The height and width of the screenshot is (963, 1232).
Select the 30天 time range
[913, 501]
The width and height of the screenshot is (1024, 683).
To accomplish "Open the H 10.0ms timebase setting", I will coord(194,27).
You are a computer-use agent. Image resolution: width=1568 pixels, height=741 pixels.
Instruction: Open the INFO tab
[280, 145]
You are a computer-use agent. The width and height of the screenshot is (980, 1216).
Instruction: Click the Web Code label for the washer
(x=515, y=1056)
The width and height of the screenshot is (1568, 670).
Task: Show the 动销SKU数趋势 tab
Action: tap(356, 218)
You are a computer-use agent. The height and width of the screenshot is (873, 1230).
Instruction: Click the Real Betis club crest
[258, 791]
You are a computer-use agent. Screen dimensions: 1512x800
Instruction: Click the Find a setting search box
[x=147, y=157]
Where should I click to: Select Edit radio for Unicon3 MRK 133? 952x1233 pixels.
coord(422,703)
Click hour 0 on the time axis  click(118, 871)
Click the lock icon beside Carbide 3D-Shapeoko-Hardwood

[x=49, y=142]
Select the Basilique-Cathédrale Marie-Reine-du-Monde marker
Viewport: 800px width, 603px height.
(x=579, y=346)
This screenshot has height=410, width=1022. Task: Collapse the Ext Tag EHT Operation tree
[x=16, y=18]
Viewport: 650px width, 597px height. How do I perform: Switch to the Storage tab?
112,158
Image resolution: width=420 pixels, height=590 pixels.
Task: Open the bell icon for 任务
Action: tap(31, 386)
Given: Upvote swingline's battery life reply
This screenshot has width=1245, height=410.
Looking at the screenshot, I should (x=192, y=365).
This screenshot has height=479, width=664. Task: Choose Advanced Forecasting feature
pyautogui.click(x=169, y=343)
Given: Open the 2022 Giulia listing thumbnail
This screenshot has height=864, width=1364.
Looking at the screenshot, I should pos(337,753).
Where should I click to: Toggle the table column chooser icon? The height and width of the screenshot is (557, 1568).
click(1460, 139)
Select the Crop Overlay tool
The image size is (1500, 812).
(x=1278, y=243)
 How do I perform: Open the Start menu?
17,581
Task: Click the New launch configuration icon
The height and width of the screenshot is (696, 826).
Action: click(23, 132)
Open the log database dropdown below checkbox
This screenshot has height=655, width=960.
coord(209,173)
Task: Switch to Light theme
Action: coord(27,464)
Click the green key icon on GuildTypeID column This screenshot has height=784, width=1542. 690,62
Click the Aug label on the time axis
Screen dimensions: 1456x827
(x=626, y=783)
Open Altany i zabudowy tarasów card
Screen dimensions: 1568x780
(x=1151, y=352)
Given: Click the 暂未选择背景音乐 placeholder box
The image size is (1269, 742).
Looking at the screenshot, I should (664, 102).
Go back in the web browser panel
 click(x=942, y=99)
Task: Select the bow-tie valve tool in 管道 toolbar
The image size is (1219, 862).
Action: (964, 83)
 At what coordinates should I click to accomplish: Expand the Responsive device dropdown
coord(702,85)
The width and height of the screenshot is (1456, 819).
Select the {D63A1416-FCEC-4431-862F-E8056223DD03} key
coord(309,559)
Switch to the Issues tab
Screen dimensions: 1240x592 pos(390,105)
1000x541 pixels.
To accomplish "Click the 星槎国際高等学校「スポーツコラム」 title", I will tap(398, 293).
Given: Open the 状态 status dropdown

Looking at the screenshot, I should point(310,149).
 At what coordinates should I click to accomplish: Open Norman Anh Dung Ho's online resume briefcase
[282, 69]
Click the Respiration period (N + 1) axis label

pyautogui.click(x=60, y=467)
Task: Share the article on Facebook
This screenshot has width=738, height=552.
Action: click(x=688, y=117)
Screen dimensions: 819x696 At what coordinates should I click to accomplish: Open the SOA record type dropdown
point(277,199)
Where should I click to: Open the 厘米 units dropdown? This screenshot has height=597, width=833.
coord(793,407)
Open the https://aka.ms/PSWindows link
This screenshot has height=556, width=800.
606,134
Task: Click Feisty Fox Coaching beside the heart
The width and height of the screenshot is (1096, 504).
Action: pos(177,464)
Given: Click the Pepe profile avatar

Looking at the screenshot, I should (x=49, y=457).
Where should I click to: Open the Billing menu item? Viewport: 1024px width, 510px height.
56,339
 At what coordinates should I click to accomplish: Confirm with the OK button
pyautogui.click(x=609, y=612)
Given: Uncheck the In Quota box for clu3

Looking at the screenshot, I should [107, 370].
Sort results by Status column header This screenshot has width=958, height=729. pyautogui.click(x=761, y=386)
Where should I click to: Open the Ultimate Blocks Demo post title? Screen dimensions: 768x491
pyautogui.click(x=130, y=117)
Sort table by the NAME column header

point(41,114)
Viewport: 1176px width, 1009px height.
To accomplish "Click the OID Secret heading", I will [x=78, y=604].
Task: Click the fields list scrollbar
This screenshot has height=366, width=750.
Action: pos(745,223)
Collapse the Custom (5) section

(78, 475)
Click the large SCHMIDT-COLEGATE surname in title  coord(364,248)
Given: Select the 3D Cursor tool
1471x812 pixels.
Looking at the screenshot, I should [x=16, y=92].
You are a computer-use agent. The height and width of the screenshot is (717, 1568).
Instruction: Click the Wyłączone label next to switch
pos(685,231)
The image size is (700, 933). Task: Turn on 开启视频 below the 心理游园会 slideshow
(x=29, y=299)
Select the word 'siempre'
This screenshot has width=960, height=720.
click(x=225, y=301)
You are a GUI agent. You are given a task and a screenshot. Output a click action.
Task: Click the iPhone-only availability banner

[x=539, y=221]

* [Aim]: Repeat verbatim the stretch of the listing from the line that contains "Given: Click the Pepe profile avatar" through the line that contains "Looking at the screenshot, I should [107, 370].".

* [Worked solution]:
Given: Click the Pepe profile avatar

Looking at the screenshot, I should (x=49, y=457).
Where should I click to: Open the Billing menu item? Viewport: 1024px width, 510px height.
56,339
 At what coordinates should I click to accomplish: Confirm with the OK button
pyautogui.click(x=609, y=612)
Given: Uncheck the In Quota box for clu3

Looking at the screenshot, I should [107, 370].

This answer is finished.